La fiebre, la tos, los mocos los vómitos y las diarreas entre otras manifestaciones del cuerpo, no son enemigos contra los que hay que luchar para eliminar a toda costa, sino nuestros aliados. Ellos nos protegen y nos ayudan a mantener una buena salud.

Conocer el funcionamiento del organismo y sus mecanismos, para mantenerse equilibrado, nos puede ayudar a entender sus procesos, permitiéndole así utilizarlos cuando los está poniendo en marcha.

Cambiar el concepto de salud para ellos/as, es algo que estamos obligados a hacer, como padres /madres y como miembros de una sociedad encargada de criar a los hombres y mujeres de mañana.

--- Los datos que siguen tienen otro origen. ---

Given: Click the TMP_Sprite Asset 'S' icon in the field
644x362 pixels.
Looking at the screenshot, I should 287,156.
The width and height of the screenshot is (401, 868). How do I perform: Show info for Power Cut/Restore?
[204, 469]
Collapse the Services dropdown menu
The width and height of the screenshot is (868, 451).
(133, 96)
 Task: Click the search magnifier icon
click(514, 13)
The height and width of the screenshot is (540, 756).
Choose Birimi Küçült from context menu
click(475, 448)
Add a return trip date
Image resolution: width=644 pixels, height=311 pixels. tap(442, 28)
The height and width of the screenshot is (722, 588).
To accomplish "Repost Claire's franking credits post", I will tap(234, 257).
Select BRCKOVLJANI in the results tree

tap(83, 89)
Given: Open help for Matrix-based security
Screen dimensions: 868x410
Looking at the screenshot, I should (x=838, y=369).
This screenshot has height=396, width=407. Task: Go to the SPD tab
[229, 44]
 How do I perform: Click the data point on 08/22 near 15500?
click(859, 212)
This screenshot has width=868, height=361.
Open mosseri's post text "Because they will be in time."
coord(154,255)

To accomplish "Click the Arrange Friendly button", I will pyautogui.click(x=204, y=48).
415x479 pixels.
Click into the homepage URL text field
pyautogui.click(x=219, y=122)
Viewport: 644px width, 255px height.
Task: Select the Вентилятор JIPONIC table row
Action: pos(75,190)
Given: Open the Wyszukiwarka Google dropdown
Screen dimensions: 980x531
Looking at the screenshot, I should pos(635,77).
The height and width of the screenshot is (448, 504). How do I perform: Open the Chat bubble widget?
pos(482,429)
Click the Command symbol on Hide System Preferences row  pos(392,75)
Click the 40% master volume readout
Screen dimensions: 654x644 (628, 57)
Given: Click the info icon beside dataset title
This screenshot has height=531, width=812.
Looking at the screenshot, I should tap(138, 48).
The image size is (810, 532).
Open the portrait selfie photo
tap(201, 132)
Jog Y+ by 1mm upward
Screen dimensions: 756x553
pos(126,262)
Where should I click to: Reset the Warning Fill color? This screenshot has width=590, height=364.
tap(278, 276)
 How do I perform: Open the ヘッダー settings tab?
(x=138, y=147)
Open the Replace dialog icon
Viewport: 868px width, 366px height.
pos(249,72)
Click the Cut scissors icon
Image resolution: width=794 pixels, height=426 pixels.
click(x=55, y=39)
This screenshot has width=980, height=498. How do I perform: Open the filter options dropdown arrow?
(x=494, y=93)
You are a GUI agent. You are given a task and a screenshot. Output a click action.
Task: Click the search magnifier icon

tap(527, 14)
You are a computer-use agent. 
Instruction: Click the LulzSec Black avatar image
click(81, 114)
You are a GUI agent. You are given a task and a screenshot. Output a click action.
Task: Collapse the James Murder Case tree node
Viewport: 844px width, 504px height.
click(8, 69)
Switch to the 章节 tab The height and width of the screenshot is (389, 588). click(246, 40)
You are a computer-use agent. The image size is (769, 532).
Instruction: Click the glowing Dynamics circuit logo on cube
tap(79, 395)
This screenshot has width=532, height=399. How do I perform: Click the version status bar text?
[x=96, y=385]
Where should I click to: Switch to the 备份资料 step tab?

Nuestros hijos/as tienen derecho a saber que disponen de un organismo con recursos para defenderse y que reacciona favorablemente ante los estímulos y ayudas naturales.

Tienen derecho a saber que muchos de los productos químicos que les damos desde su más tierna infancia, no potenciarán sus recursos naturales, sino que les harán dependientes y les perjudicaran.

Ellos tienen derecho a saberlo y nosotros a devolverles la confianza que hemos dejado que les roben.

Tenemos obligación de entregar a nuestros hijos/as recursos y herramientas para que puedan auto gestionar su bienestar físico y emocional.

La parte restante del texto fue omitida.